Santa Eufemia: Historia de un asentamiento milenario en el Aljarafe tomareño
La presencia humana en la zona de Santa Eufemia se remonta, según los restos arqueológicos, a la Edad del Bronce. Desde entonces, este enclave ha conocido una ocupación casi ininterrumpida, reflejo de su valor estratégico junto al antiguo Lacus Ligustinus.
El geógrafo romano Estrabón, en el siglo I d.C., menciona Santa Eufemia como lugar de culto lunar y centro devocional dedicado a la diosa fenicia Astarté, desde comienzos del primer milenio a.C. Este asentamiento puede relacionarse con una factoría fenicio-cartaginesa que habría perdurado hasta la llegada de los romanos tras la decisiva batalla de Ilipa (206 a.C.), en la actual Alcalá del Río, donde Escipión derrotó al ejército cartaginés. En esa época, las laderas del Aljarafe eran conocidas por la presencia de estaño en laminillas, arrastrado por las aguas hacia el río y reutilizado posteriormente en la fabricación de armamento.
Durante el periodo romano, Santa Eufemia se transforma en una villa rural de carácter agrícola (Santa Fimia), típica del sistema latifundista. En el yacimiento conocido arqueológicamente como Santa Eufemia II, se han hallado restos de mosaicos y teselas, lo que da cuenta del lujo que alcanzó el enclave durante el Imperio. Aunque se produjo un abandono en el periodo ibérico, al final de la época romana se asentó un nuevo núcleo, que posteriormente dio continuidad al poblamiento islámico. Es decir, el asentamiento medieval perpetúa en realidad un poblamiento romano tardío, marcando una clara línea de continuidad histórica.
Durante el periodo andalusí, sobre los restos de la villa romana se asentó una alquería árabe, de la que no han quedado estructuras visibles, pero sí una notable cantidad de material cerámico, como asas de jarras decoradas con óxido de manganeso. Aunque documentados desde las primeras prospecciones, estos testimonios aún no han sido valorados en su justa medida.
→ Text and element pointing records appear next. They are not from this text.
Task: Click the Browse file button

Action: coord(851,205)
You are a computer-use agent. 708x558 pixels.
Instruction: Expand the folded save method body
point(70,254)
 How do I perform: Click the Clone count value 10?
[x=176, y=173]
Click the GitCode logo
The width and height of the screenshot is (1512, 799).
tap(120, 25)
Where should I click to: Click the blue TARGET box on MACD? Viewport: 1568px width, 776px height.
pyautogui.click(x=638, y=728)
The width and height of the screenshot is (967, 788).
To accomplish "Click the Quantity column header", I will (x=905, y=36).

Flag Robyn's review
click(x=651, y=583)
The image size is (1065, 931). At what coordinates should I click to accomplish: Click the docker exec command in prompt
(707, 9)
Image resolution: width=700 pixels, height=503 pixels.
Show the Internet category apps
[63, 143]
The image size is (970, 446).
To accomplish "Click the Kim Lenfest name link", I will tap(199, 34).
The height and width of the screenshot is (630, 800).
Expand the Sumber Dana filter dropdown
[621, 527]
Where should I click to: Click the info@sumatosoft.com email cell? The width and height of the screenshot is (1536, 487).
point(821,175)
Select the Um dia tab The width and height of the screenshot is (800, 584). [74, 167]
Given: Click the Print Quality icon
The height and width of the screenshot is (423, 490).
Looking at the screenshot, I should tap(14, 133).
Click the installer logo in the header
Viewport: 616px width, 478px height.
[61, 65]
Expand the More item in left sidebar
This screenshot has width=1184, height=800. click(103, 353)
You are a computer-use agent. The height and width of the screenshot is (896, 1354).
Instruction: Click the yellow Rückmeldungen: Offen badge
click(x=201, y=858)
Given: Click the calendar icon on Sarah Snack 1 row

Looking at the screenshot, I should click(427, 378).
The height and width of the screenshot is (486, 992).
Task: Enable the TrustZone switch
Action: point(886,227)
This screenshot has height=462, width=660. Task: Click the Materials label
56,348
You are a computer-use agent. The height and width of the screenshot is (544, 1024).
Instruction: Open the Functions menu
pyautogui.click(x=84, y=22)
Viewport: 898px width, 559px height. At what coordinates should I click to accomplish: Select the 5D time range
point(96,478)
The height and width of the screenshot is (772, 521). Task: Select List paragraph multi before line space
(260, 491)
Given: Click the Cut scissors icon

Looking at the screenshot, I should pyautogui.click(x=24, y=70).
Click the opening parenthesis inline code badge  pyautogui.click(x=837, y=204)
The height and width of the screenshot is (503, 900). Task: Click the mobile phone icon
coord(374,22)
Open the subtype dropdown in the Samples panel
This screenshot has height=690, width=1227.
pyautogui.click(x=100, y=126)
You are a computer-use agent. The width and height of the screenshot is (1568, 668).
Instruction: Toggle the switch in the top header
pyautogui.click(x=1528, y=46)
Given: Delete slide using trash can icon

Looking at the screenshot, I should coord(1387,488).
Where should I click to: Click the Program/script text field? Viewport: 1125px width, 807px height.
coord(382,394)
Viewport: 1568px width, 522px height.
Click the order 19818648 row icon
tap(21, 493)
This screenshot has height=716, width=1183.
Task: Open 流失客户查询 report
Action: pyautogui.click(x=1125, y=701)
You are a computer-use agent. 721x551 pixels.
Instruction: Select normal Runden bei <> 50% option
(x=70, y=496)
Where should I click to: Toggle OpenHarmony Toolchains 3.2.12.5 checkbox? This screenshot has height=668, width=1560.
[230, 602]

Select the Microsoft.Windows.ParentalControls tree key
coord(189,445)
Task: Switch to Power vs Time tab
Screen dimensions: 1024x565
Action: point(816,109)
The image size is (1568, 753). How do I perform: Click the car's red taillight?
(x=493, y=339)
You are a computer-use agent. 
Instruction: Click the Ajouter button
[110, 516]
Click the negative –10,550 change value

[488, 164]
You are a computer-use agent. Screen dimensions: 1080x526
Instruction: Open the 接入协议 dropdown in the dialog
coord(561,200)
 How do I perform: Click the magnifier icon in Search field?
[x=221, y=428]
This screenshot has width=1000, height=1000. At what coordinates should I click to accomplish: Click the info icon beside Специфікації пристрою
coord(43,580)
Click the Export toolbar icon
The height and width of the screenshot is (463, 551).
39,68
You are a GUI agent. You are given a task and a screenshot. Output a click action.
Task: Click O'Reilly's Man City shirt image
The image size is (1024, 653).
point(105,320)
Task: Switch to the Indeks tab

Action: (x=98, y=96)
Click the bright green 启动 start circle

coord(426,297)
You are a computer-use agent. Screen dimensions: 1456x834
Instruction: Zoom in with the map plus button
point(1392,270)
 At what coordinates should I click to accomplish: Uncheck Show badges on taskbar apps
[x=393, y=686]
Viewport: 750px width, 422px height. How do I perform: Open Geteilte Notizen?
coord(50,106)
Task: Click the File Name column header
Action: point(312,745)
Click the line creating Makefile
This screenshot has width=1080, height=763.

Tras la Reconquista, Santa Eufemia se transformó en una hacienda agrícola que pasó por diferentes propietarios: D. Guillermo Clout, D. Gabriel de Estrada y D. Pedro de Galdona, quien a finales del siglo XVII mandó construir el caserío que aún se conserva. La fecha de 1698, inscrita en el molino aceitero, coincide con la construcción del caserío principal, cuya arquitectura se adscribe al barroco urbano andaluz. El conjunto presenta un esquema típico de hacienda de olivar: señorío, patios de labor y tinajón, molino con torre de contrapeso y viviendas para trabajadores fijos. Su acceso principal se realizaba por una preportada junto a la vivienda del guarda, coronada con torre-mirador para la vigilancia. Desde allí, un camino entre árboles conducía al caserío, de color blanco y almagra, con tejas, almenas y cerámica vidriada. El señorío cuenta con una arquería sobre columnas de mármol, a modo de mirador hacia la ciudad, y un jardín delantero.
En el siglo XVIII, la finca fue vendida a D. Fernando Ignacio Bécquer, luego a D. Antonio Aguirre, y más tarde a D. José María de Rojas y Ponce de León, veterano de la Guerra de la Independencia, quien vivió en la hacienda hasta su muerte en 1833. Fue enterrado en el Hospital de la Caridad de Sevilla, donde dedicó sus últimos años al cuidado de los enfermos.
El mayorazgo pasó a su hijo, D. Antonio de Rojas y Aguado, pero con la abolición de los mayorazgos y el proceso desamortizador, la propiedad fue vendida en 1848 al presbítero D. Antonio de Valdovina, y posteriormente a D. Juan Francisco Aguirre Subirat y Doña María Pilar Cordero Martín. En esta etapa se segregaron de la finca las estacadas de Valdovina y del Rosario (Aljamar). A la muerte sin descendencia de Pilar Cordero en 1897, la finca fue subastada y adquirida el 25 de junio de 1898 por D. Tomás Ybarra y González (1847–1916), por 75.000 pesetas.
Ybarra fue heredero de un importante imperio industrial fundado por su abuelo, José Antonio Ybarra de los Santos (1774–1849), pionero de la siderurgia vasca que sentó las bases de Altos Hornos de Vizcaya. Su hijo, D. José María Ybarra Gutiérrez de Cabiedes (1816–1878), primer conde de Ybarra, se había trasladado a Sevilla en la década de 1840. Tomás Ybarra, casado con Doña Emilia Osborne Guezala, tuvo como hijo a Eduardo Ybarra Osborne (1897–1972), heredero final de la finca.